Professor Bernhard von Stengel

Professor Bernhard von Stengel

Professor

Department of Mathematics

Room No
COL.4.12
Office Hours
See office hours page on this site
Connect with me

Languages
English, German
Key Expertise
game theory, equilibrium computation, algorithms

About me

I am the Head of Department and a  Professor of Mathematics at LSE, which I joined in 1998 after postdoctoral positions at Berkeley and ETH Zurich.

I hold MSc degrees in Mathematics and Computer Science from Aachen (Germany) and Austin/Texas (supervised by Edsger W. Dijkstra), a PhD in Mathematics from Passau, and a Habilitation in Computer Science from Munich. I was guest professor at the Hausdorff Institute for Mathematics (Bonn), the Simons Institute for the Theory of Computing (Berkeley), and in Paris (Dauphine, Ecole Polytechnique).

I teach introductory courses in mathematics, computing, and on optimisation and game theory, and have supervised seven PhD dissertations on game theory.

My main research is on mathematical and computational questions of game theory, in particular the structure and computation of equilibria in games.
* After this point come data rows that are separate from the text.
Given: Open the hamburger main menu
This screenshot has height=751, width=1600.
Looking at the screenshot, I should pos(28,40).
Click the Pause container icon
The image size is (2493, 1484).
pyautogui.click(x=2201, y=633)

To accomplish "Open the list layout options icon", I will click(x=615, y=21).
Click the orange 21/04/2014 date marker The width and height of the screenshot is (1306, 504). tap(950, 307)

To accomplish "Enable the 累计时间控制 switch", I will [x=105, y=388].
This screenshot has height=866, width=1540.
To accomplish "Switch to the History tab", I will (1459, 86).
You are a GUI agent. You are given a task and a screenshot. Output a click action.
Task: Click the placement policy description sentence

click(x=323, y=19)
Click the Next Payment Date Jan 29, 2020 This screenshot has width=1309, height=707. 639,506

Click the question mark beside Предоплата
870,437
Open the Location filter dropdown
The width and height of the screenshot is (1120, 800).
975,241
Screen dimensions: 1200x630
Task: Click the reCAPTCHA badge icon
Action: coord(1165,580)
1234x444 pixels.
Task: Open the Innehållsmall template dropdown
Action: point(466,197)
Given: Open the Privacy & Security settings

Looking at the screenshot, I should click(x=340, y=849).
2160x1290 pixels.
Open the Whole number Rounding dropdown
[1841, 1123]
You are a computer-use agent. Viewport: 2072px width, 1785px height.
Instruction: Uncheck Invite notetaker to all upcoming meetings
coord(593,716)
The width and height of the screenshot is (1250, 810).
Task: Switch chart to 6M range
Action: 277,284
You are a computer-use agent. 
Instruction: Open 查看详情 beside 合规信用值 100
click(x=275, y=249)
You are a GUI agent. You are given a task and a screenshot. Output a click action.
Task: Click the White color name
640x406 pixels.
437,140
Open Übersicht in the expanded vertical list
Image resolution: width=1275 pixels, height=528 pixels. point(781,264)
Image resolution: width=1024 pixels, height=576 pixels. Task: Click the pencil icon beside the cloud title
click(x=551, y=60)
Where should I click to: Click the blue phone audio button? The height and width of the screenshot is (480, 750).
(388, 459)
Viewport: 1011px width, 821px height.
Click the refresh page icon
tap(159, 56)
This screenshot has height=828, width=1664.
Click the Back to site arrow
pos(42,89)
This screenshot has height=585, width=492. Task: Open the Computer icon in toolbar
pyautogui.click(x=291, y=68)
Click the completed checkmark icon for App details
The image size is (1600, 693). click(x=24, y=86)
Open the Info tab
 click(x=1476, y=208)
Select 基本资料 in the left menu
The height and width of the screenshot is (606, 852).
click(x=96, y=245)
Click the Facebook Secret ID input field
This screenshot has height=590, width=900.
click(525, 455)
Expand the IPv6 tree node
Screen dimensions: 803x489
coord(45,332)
My "sequence form" for solving imperfect-information games such as poker allows to find optimal play in game trees with millions (previously hundreds) of decision points. I enjoy writing computer code that makes these algorithms useful in practice. I also like to cherry-pick pretty mathematical problems from related fields such as discrete and computational geometry, online computation, or utility theory.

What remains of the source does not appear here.